REQUIREMENT: Switch "Home" to "Main Page" and give the records again, starting at the line that has "Exhibitions & News (439, 85)" and stopping after the line that has "Στόκοι (113, 271)", with everything else unchanged.

INPUT:
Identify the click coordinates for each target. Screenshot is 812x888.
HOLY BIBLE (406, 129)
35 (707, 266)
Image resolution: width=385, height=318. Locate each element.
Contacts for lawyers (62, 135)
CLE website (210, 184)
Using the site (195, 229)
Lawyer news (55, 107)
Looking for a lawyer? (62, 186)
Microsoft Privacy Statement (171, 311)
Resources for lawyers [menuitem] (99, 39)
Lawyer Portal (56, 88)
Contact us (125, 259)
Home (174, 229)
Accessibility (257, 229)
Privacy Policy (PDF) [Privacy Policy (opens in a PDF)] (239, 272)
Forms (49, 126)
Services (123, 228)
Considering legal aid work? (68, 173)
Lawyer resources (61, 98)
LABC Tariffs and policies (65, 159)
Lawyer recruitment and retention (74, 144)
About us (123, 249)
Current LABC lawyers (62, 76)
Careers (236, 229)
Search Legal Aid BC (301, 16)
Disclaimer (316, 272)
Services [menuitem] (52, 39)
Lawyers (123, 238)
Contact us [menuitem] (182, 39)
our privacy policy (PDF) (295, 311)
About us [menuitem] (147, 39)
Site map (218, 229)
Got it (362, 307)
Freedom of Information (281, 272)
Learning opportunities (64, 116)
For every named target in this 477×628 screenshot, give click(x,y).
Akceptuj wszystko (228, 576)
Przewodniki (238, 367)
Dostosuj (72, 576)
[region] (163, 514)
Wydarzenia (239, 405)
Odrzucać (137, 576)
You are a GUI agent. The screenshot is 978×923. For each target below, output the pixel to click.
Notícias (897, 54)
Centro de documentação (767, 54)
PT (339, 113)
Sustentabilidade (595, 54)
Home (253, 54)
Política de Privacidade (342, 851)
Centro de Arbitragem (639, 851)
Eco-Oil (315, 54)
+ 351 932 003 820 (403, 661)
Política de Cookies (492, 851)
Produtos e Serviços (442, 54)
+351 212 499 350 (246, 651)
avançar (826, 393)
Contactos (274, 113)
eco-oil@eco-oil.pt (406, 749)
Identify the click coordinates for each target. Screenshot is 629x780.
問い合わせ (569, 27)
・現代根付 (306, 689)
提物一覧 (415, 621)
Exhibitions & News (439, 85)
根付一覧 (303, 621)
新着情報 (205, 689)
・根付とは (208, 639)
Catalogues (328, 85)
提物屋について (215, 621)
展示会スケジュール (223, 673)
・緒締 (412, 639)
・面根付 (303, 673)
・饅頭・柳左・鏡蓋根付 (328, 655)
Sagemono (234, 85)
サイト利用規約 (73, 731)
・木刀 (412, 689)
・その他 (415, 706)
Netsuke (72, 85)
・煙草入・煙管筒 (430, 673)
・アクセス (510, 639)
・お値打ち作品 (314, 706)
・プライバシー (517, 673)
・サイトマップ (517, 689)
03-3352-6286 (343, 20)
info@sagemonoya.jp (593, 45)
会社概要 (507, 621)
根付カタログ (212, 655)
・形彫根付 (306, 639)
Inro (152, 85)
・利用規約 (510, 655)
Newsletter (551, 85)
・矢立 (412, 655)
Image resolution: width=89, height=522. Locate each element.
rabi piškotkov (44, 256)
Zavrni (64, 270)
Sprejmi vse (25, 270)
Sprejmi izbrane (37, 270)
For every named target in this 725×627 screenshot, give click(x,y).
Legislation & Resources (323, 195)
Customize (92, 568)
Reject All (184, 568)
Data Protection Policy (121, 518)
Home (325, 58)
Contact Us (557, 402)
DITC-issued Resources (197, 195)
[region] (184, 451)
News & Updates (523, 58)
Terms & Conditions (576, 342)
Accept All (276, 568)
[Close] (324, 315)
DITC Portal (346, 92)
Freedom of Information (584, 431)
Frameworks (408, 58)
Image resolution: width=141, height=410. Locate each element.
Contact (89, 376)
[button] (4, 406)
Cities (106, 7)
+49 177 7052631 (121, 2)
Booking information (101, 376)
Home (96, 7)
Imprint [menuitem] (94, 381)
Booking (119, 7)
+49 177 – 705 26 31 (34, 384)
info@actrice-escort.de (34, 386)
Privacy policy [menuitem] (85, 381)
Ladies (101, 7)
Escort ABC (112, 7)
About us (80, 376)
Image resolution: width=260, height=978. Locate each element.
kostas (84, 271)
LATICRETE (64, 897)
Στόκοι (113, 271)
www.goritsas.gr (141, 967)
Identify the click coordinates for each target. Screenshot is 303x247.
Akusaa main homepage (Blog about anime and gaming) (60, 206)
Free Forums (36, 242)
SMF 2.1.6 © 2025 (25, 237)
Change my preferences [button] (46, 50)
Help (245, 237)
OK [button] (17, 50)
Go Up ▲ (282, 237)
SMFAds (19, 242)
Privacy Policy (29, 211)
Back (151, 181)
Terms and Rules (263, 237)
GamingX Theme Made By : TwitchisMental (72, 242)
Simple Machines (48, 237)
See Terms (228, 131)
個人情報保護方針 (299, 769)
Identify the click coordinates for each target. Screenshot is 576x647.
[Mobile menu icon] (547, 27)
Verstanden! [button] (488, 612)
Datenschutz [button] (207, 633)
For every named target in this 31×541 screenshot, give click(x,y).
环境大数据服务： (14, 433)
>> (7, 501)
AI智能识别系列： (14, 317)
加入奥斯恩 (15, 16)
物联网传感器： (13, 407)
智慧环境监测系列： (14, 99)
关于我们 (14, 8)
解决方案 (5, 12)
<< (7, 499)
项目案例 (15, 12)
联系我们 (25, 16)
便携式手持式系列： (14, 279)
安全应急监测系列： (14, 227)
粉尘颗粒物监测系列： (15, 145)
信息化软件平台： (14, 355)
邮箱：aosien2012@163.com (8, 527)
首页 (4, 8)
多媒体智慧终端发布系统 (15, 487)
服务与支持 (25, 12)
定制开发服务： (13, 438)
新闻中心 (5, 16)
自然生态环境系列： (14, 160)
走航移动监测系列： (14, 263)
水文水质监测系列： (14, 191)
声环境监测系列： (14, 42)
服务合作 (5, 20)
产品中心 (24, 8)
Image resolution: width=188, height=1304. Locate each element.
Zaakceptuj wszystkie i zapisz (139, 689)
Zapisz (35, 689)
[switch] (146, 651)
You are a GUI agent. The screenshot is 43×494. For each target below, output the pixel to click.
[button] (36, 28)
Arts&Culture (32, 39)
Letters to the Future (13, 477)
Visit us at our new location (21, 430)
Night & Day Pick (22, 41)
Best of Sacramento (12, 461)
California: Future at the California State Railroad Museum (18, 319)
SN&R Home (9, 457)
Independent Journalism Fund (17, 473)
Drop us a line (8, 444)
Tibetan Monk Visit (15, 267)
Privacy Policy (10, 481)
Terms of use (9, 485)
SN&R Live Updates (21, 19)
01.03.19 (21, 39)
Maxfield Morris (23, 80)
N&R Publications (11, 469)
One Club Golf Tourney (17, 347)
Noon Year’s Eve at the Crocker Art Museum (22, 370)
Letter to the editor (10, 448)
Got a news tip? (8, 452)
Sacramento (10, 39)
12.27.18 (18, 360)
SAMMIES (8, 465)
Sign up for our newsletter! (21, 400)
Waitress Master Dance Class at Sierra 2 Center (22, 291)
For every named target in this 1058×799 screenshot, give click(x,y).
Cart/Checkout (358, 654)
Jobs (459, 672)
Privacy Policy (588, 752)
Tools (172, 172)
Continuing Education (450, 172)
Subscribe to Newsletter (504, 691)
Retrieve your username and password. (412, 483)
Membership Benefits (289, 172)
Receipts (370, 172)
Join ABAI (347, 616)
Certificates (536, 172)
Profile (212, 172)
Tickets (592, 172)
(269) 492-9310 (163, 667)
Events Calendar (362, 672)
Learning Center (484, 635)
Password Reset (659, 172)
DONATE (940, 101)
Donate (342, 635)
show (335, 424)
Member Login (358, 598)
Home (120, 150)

SOLUTION TO THIS PROBLEM:
Exhibitions & News (439, 85)
根付一覧 (303, 621)
新着情報 (205, 689)
・根付とは (208, 639)
Catalogues (328, 85)
提物屋について (215, 621)
展示会スケジュール (223, 673)
・緒締 (412, 639)
・面根付 (303, 673)
・饅頭・柳左・鏡蓋根付 (328, 655)
Sagemono (234, 85)
サイト利用規約 (73, 731)
・木刀 (412, 689)
・その他 (415, 706)
Netsuke (72, 85)
・煙草入・煙管筒 (430, 673)
・アクセス (510, 639)
・お値打ち作品 (314, 706)
・プライバシー (517, 673)
・サイトマップ (517, 689)
03-3352-6286 (343, 20)
info@sagemonoya.jp (593, 45)
会社概要 (507, 621)
根付カタログ (212, 655)
・形彫根付 (306, 639)
Inro (152, 85)
・利用規約 (510, 655)
Newsletter (551, 85)
・矢立 (412, 655)
Image resolution: width=89, height=522. Locate each element.
rabi piškotkov (44, 256)
Zavrni (64, 270)
Sprejmi vse (25, 270)
Sprejmi izbrane (37, 270)
For every named target in this 725×627 screenshot, give click(x,y).
Legislation & Resources (323, 195)
Customize (92, 568)
Reject All (184, 568)
Data Protection Policy (121, 518)
Main Page (325, 58)
Contact Us (557, 402)
DITC-issued Resources (197, 195)
[region] (184, 451)
News & Updates (523, 58)
Terms & Conditions (576, 342)
Accept All (276, 568)
[Close] (324, 315)
DITC Portal (346, 92)
Freedom of Information (584, 431)
Frameworks (408, 58)
Image resolution: width=141, height=410. Locate each element.
Contact (89, 376)
[button] (4, 406)
Cities (106, 7)
+49 177 7052631 (121, 2)
Booking information (101, 376)
Main Page (96, 7)
Imprint [menuitem] (94, 381)
Booking (119, 7)
+49 177 – 705 26 31 (34, 384)
info@actrice-escort.de (34, 386)
Privacy policy [menuitem] (85, 381)
Ladies (101, 7)
Escort ABC (112, 7)
About us (80, 376)
Image resolution: width=260, height=978. Locate each element.
kostas (84, 271)
LATICRETE (64, 897)
Στόκοι (113, 271)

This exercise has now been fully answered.